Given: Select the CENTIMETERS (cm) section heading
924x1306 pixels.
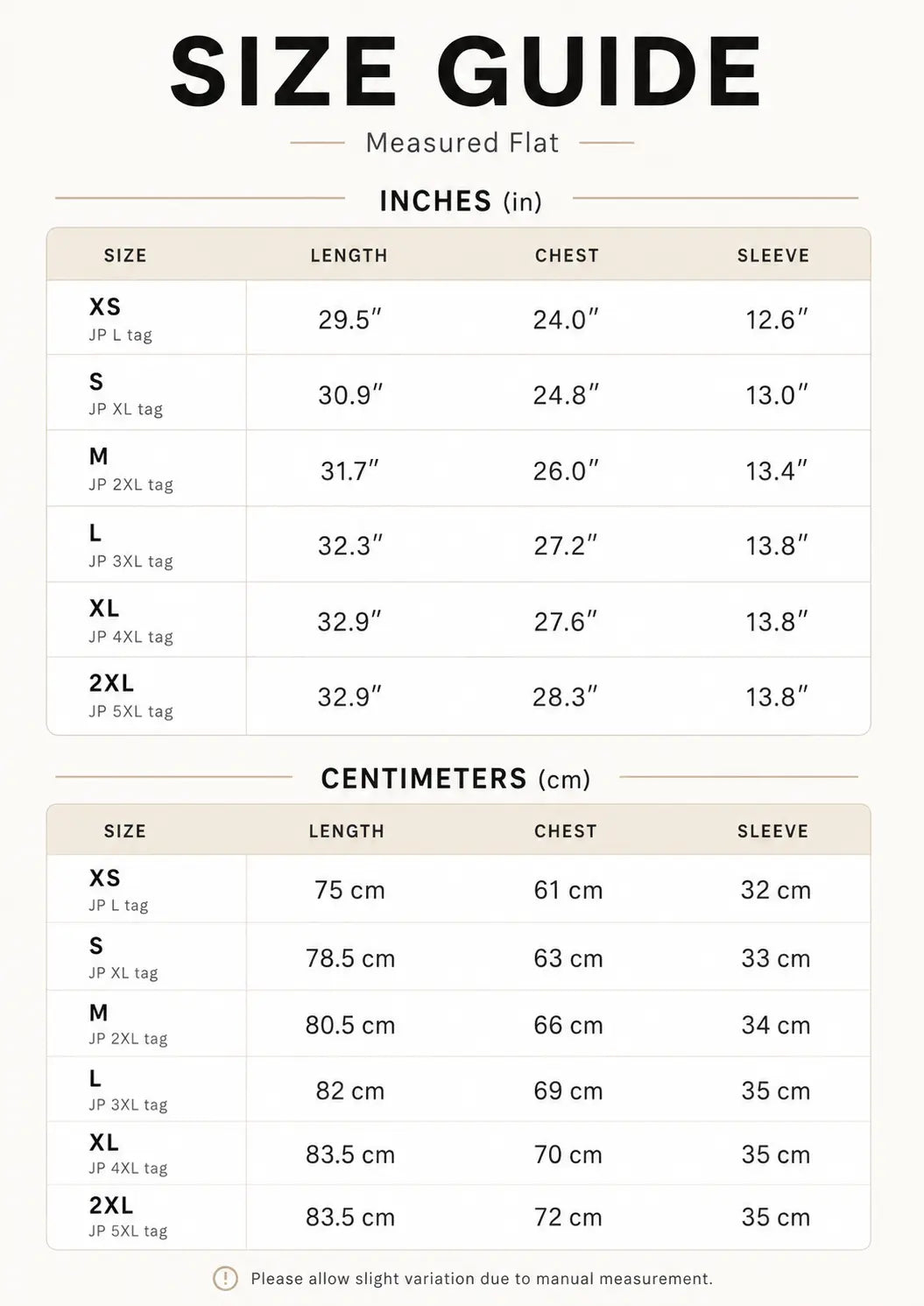Looking at the screenshot, I should tap(455, 778).
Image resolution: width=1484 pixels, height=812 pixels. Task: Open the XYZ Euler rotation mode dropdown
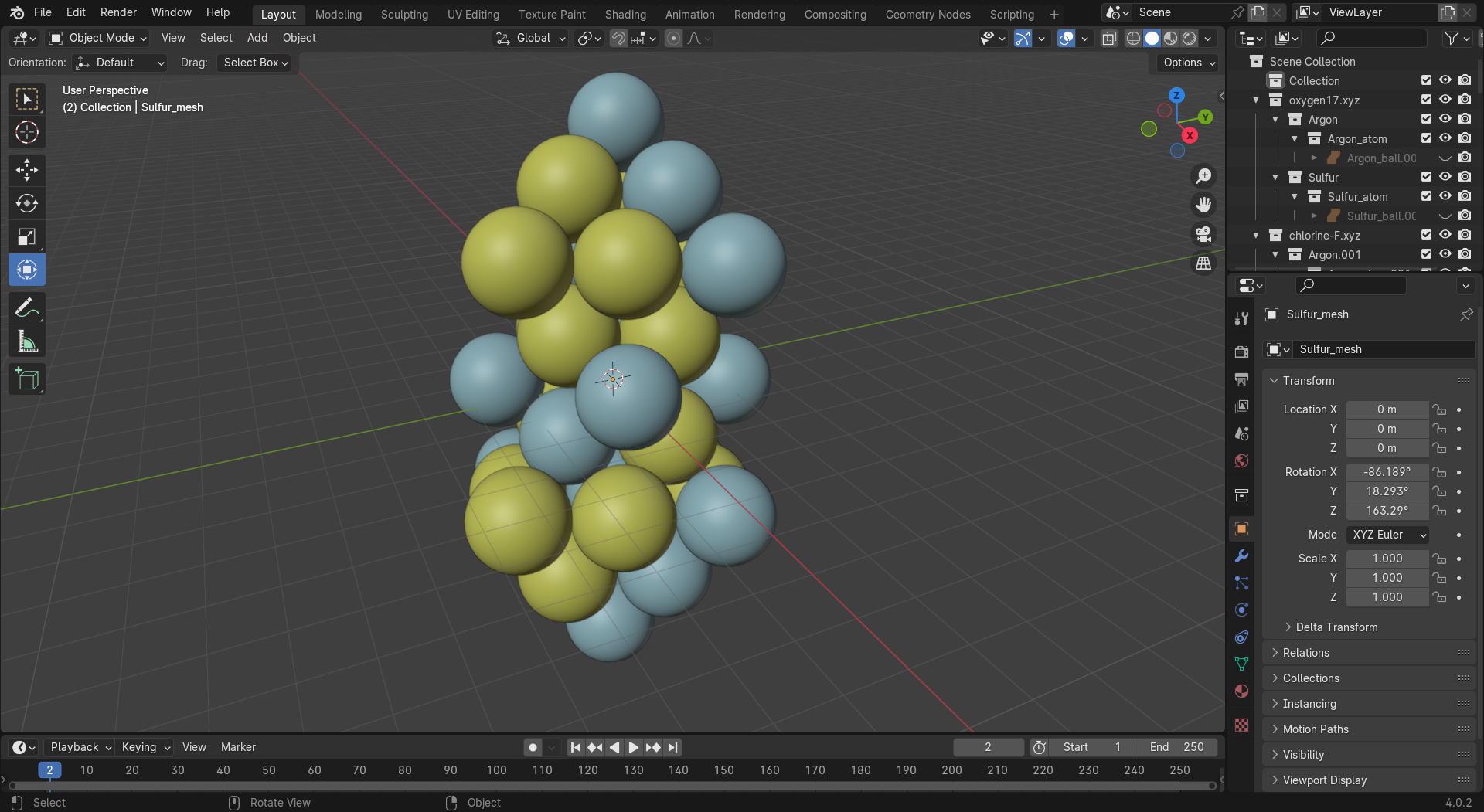click(x=1387, y=535)

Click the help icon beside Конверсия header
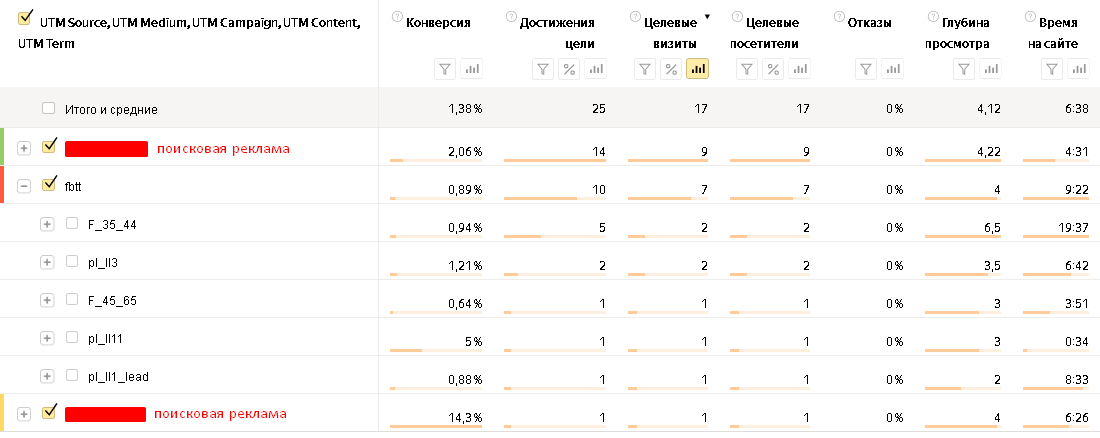tap(398, 17)
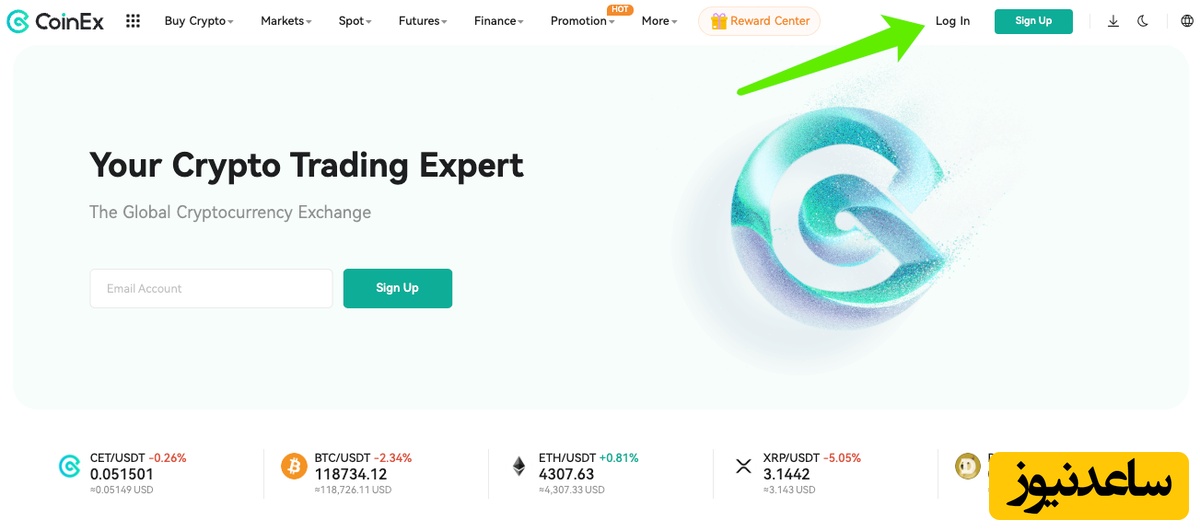Expand the Spot dropdown
This screenshot has width=1200, height=531.
click(x=354, y=21)
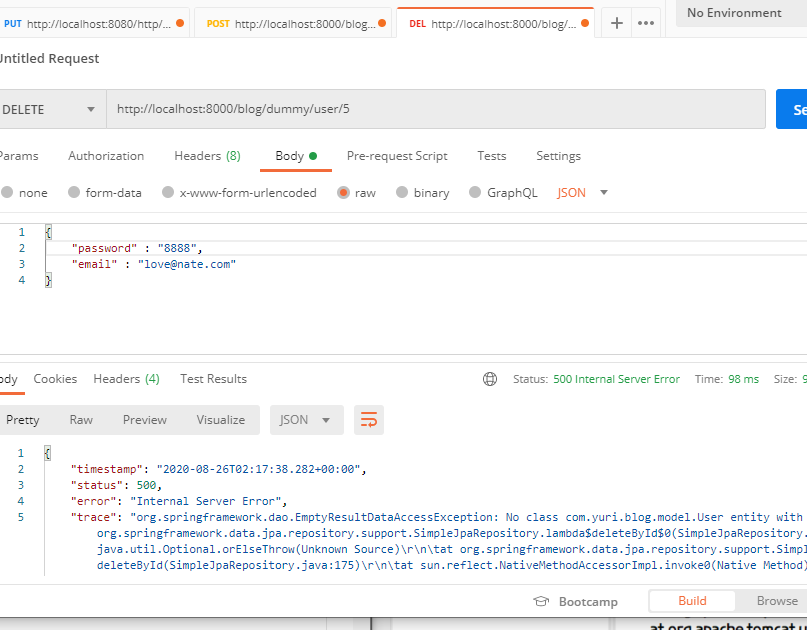Click the globe icon near the response status
The width and height of the screenshot is (807, 630).
[x=489, y=379]
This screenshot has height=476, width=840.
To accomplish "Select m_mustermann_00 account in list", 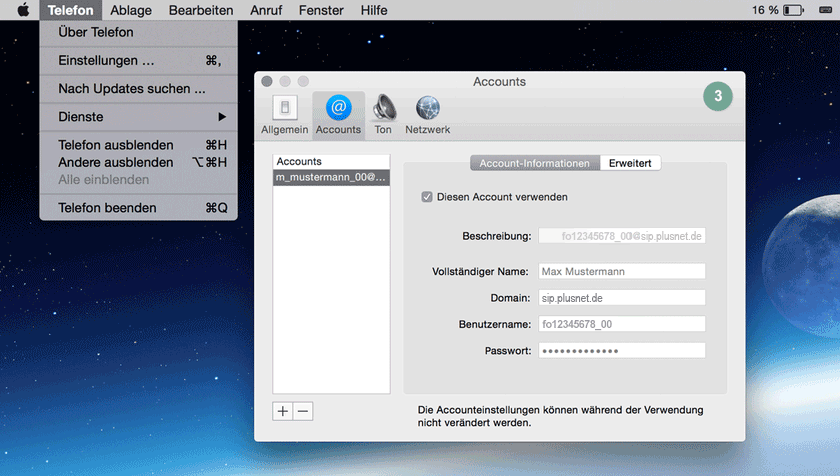I will 331,177.
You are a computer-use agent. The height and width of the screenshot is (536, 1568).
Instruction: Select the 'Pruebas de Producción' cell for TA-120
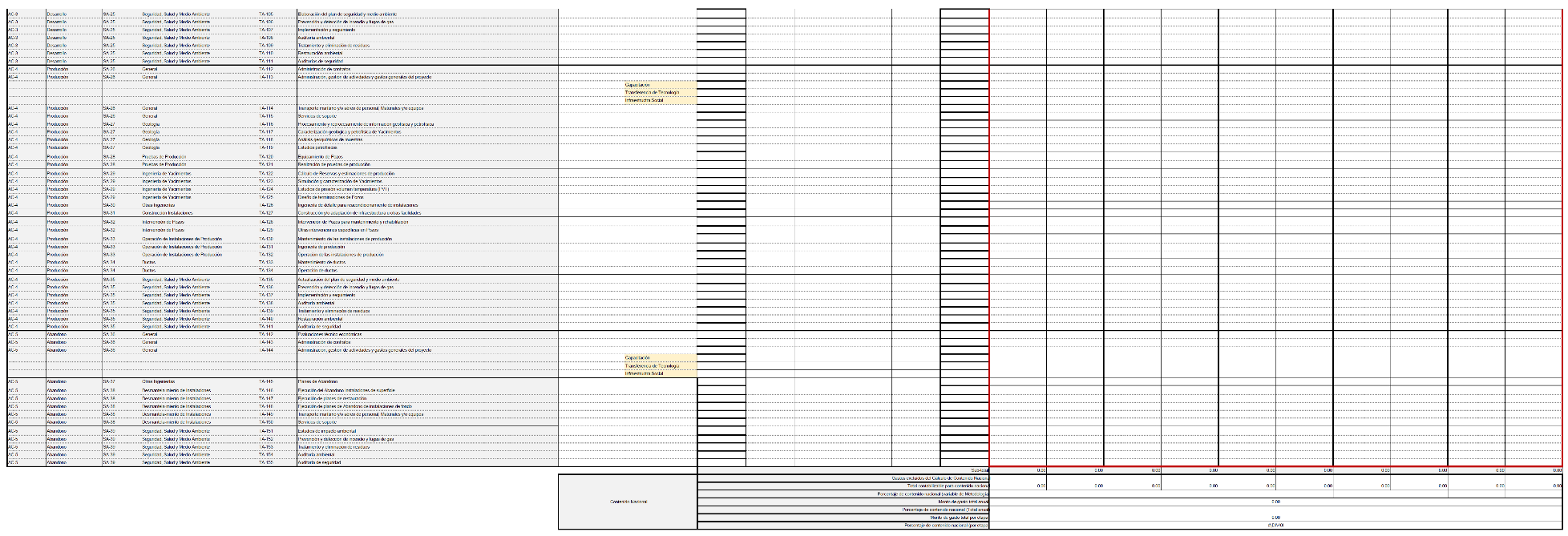(164, 157)
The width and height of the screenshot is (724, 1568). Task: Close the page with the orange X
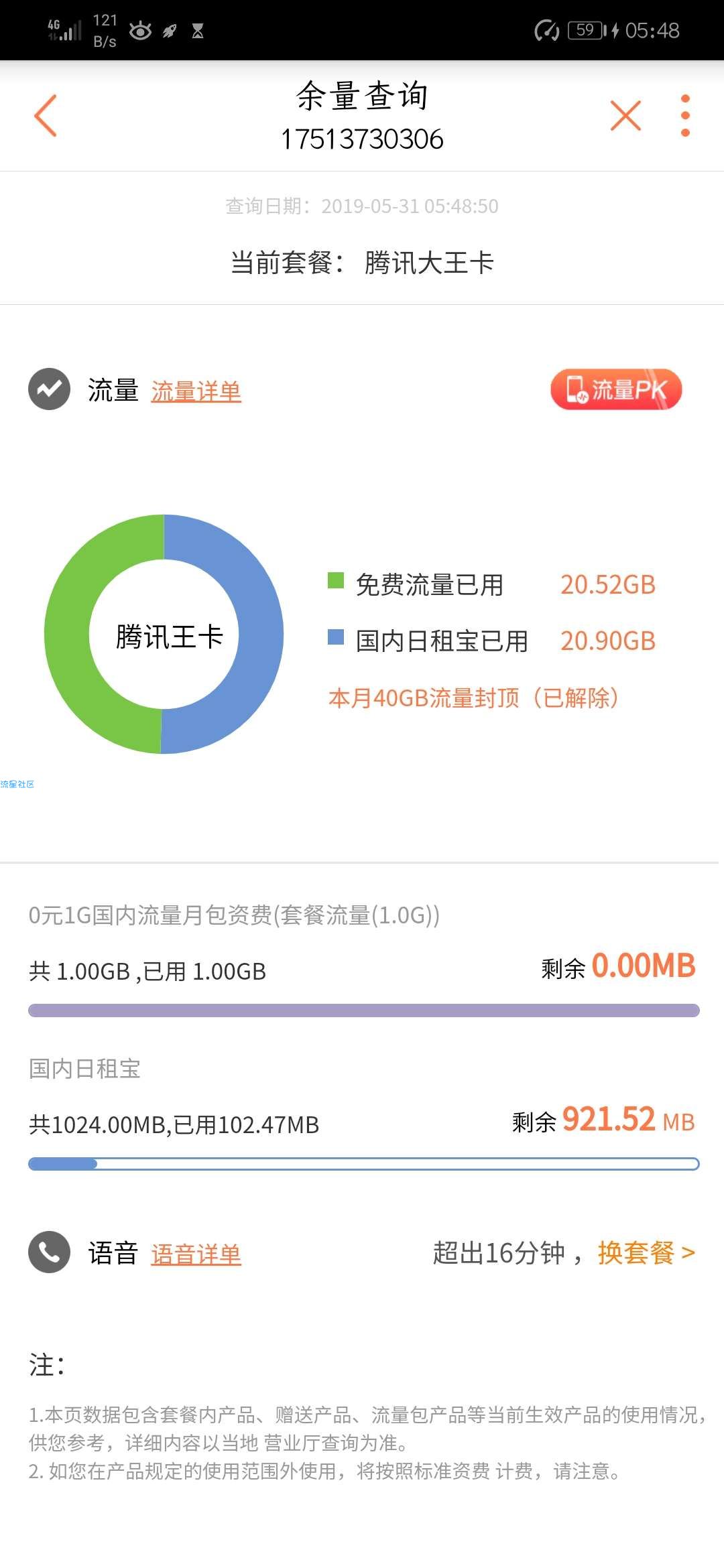[625, 115]
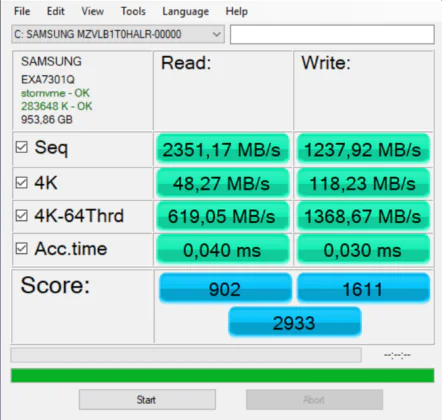
Task: Toggle the 4K test checkbox
Action: tap(22, 182)

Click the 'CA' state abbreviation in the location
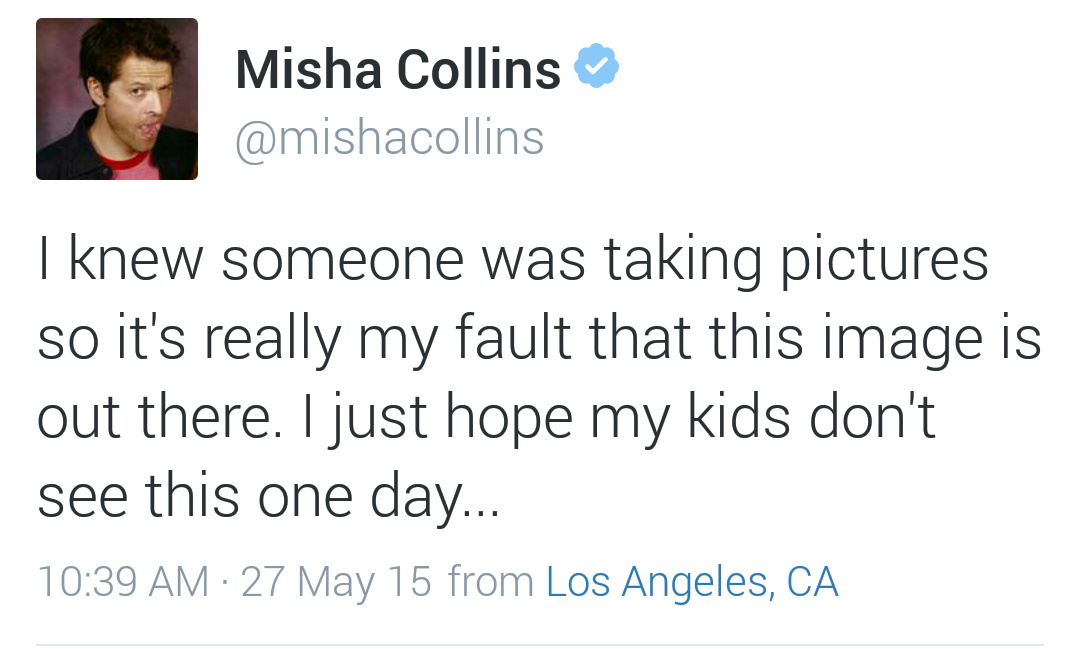click(x=812, y=582)
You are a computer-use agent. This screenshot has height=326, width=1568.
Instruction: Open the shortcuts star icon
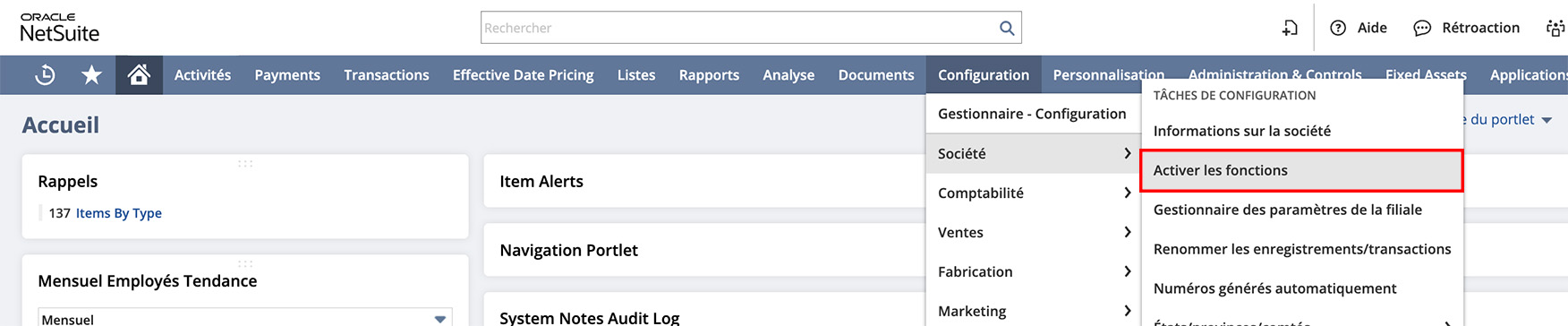click(x=91, y=75)
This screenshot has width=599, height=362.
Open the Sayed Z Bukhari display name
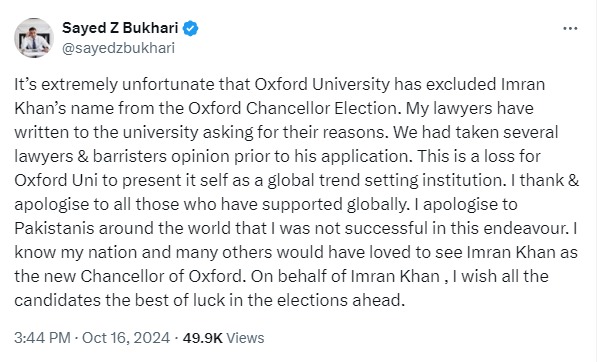[120, 28]
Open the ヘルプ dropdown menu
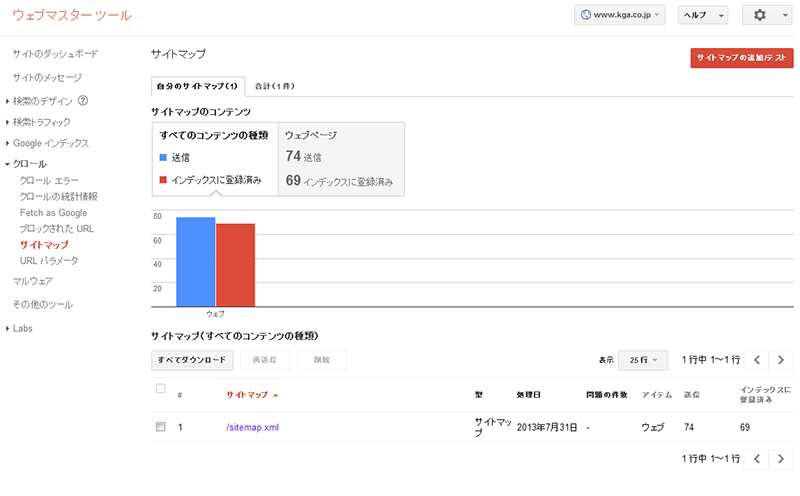Image resolution: width=800 pixels, height=496 pixels. (x=702, y=16)
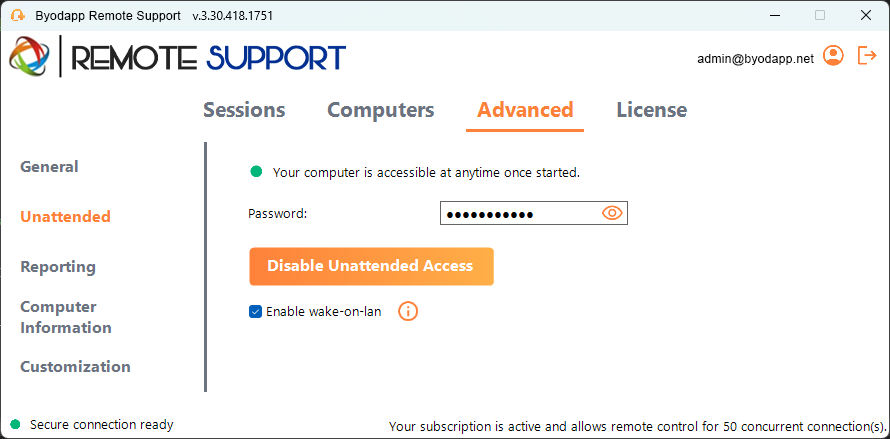
Task: Click the secure connection green indicator
Action: coord(15,424)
◇ ◇ ◇ ◇ ◇
## Exercise aim
The word "computer" appears in some of the lines above. Copy those lines.

## Task result
You are a computer-use agent. The height and width of the screenshot is (536, 1568).
You are a computer-use agent. This screenshot has height=326, width=1568.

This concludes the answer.